Our Common Cause: Bad medicine: The Accord process repeats

May 3, 2006
Issue 

One hundred and fifty years ago, on April 21, the eight-hour-day movement began in Australia when stonemasons and building workers marched through Melbourne.

The young working class of this country proved its industrial worth as one trade after another won the right to shorter working hours. Australia became one of the first countries in the world to win the eight-hour day and, towards the end of the 19th century, its working class was one of the most highly unionised.

By the end of the 21st century, however, Australian workers were registering the longest working hours in the OECD and the trade union movement's industrial coverage had collapsed. Furthermore, the new Work Choices legislation intends to marginalise unions completely by replacing any semblance of collective bargaining with individual contracts.

What happened?

This was the question asked in a recent ABC documentary on the eight-hour-day movement by the Radio National Hindsight team. While many factors bore down on the trade union movement over time, Hindsight singled out the Accord experience as the most salient.

The Price and Incomes Accord was hailed by the ALP as a new way of working with the trade union movement, such that it became the cornerstone of the Bob Hawke and Paul Keating federal governments after Labor's victory in 1983. The Accord was sponsored by the union leaderships as a means to broaden the "relevance" of unionism by trading off various wages and conditions, to enable greater workplace "efficiency" and economic restructuring, for social gains in areas such as superannuation, Medicare, and taxation. The Accord process integrated the trade unions into national policy by making them a partner in government — at least that was the rhetoric.
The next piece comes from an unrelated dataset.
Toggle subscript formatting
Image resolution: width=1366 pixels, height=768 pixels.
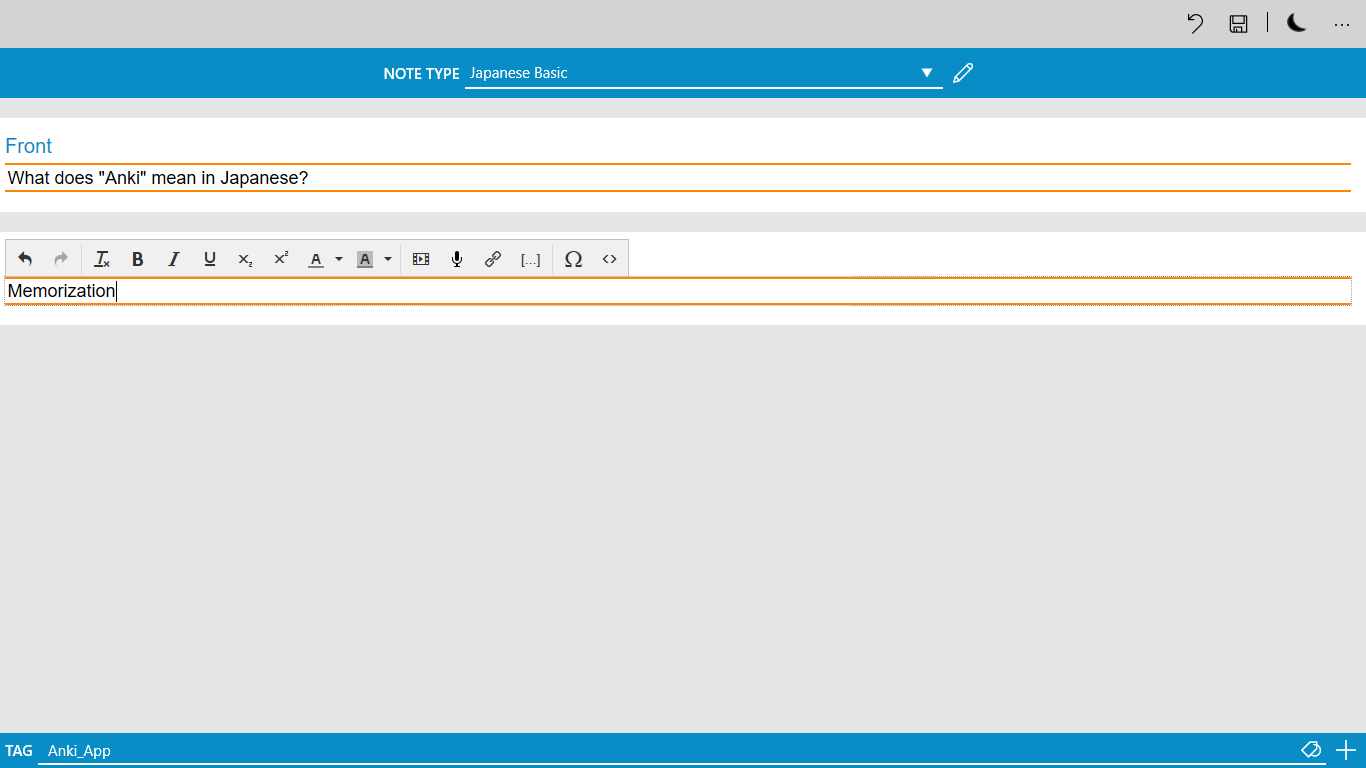245,259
The Accord was "supposed" to be tripartite, with the employers joining the unions at the table for the "consensus" making. But that never happened and the unions instead became an arm of the federal government.

While the Accord had some very vocal opponents, the union leaderships worked, in the main, to marginalise them and the Accord was sold to the movement's ranks as the core industrial strategy. Two by-products of the movement's restructuring through the Accord process were the loss of union democracy and on-the-job combativeness.
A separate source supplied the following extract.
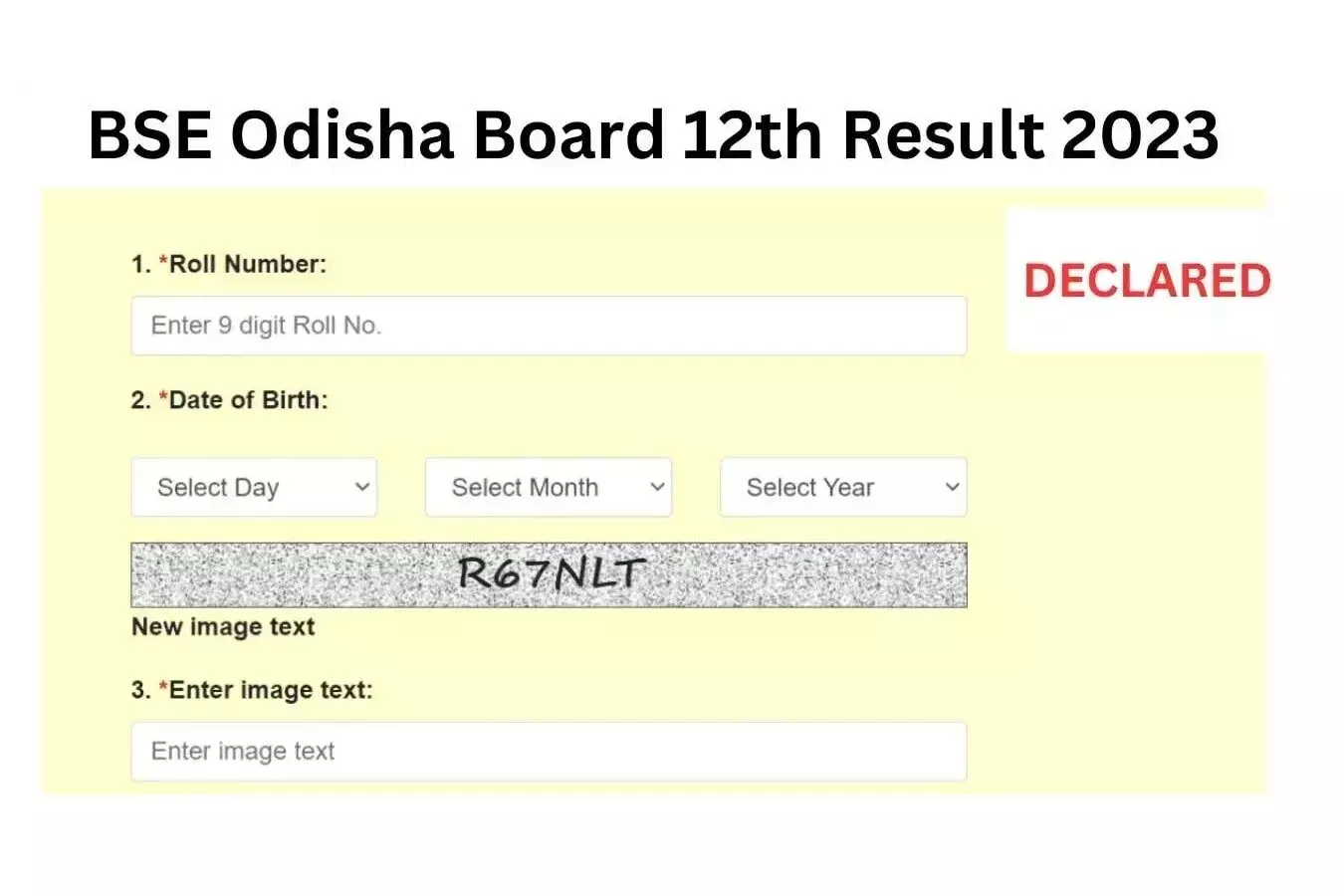This screenshot has width=1344, height=896.
Task: Click '2023' in the page heading
Action: 1139,134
In the Hindsight program, John Robertson, now the secretary of Unions NSW, said: "The Accord process wasn't managed well by the unions with their members, and I think what you saw — and everybody talks about this — is that at the point of our most influence in our history we went into our biggest decline in terms of members. I think this was due to the way the whole Accord process was managed."
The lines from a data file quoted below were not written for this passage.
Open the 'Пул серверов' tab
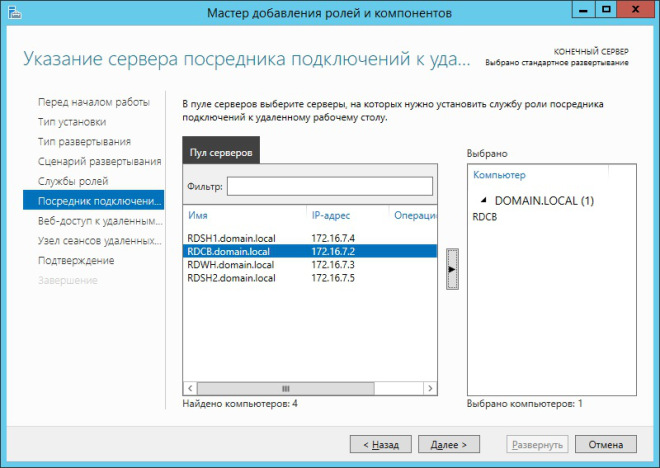The image size is (660, 468). pyautogui.click(x=221, y=152)
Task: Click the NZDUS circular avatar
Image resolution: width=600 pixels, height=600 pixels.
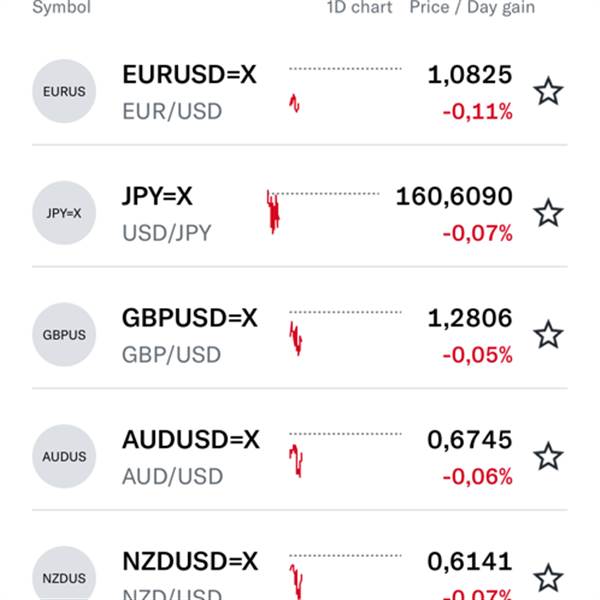Action: [65, 577]
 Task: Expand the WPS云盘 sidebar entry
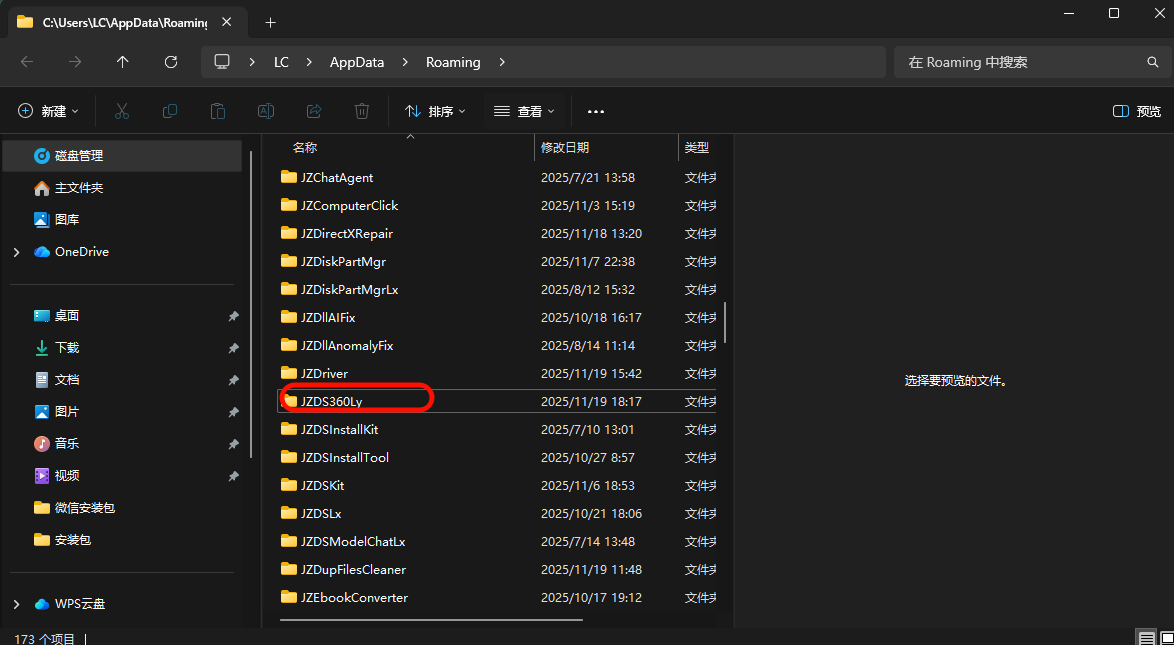pos(15,603)
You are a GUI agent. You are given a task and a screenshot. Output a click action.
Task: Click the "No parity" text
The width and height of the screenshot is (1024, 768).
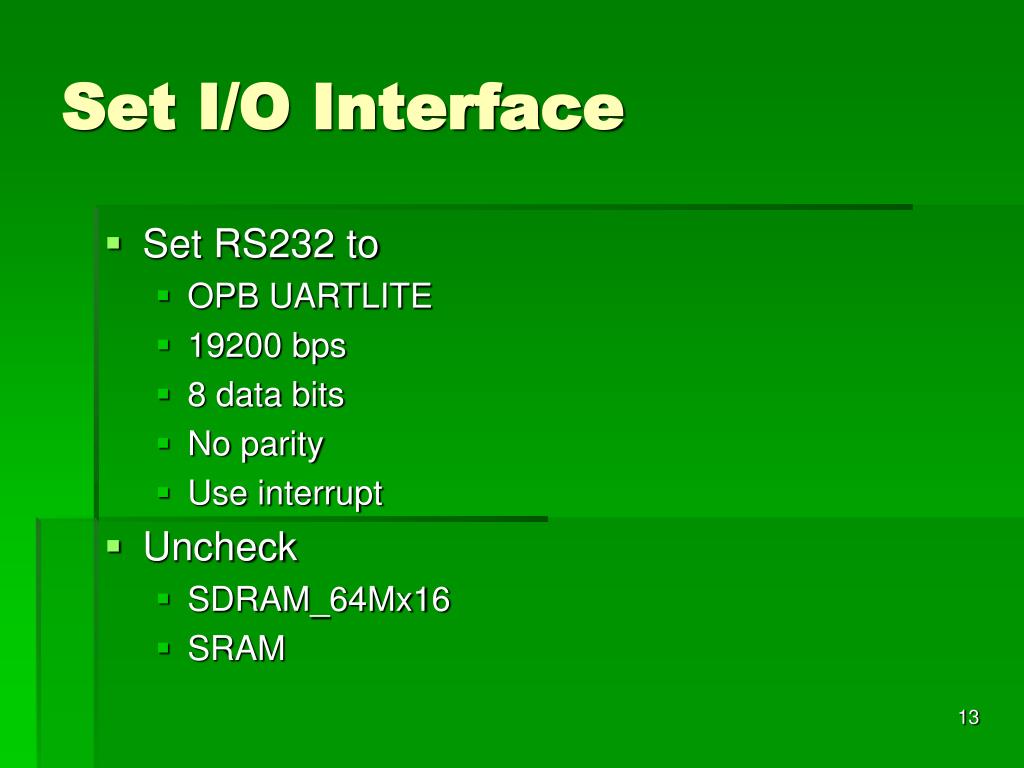click(255, 445)
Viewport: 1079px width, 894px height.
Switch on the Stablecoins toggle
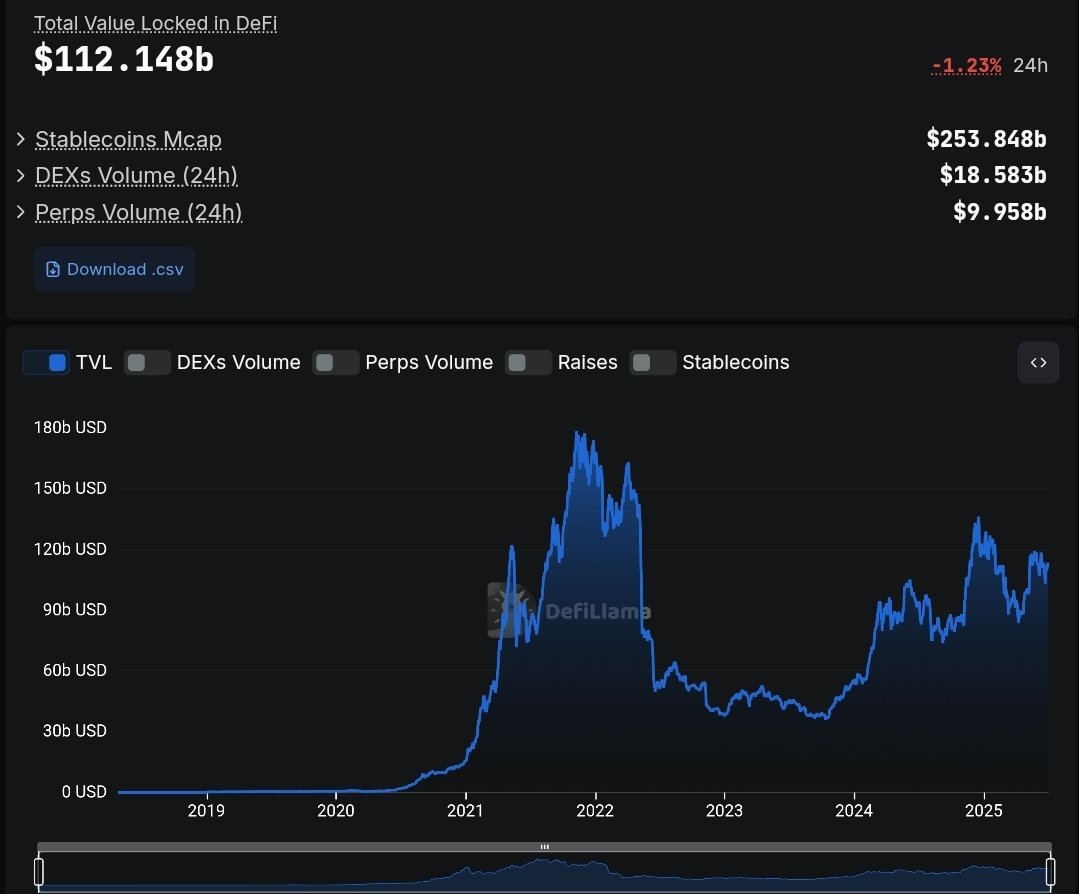point(653,363)
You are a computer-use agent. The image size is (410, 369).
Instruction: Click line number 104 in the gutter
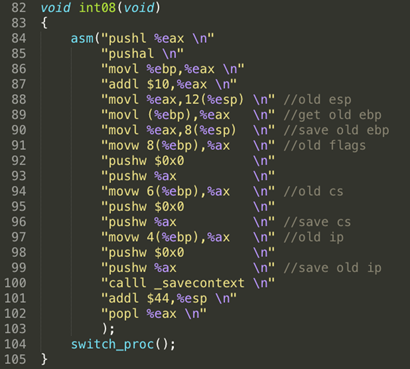[x=15, y=344]
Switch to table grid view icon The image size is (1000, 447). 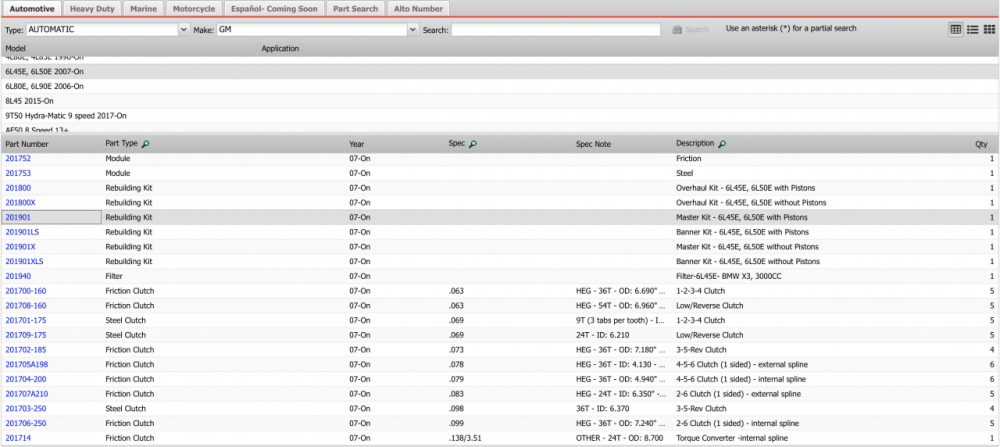955,30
Robertson, a union organiser at the time, went on: "Guys I'd worked with on building sites were calling me all sorts of names because of the way we were dealing with the second-tier agreements to get wage increases and those sorts of things. We weren't being told how we ought to be communicating with our members about this stuff. We were being told that you have to go out there and there has to be trade offs and those sorts of things, and we started to disconnect."

Robertson admitted that the unions "went out there and told people this is how it has gotta be. And it was almost this thing that the medicine doesn't taste nice but you have to take it because it's good for you."

But it wasn't. The Accord, promoted as the pinnacle of trade union relevance and political strength, sacrificed the working class's independence. Contrary to what Robertson suggests, the major problem with the Accord was that it embodied the trade union movement's collective deference to the Labor government.

Unfortunately, with little thought to what happened in the past, the same "Accord process" is being embraced by the movement leadership — with some exceptions among militant unions. In the face of Work Choices, we are being told that our best strategy is not use our own collective strength and organisation, but to rely on an ALP election victory. That medicine still tastes bad, and it is still not good for us.

Dave Riley

[Dave Riley is a member of the Socialist Alliance-Green Left Weekly editorial board. The Hindsight program can be heard online or as a podcast at <http://www.abc.net.au/rn/history/hindsight/>].

From Green Left Weekly, May 3, 2006.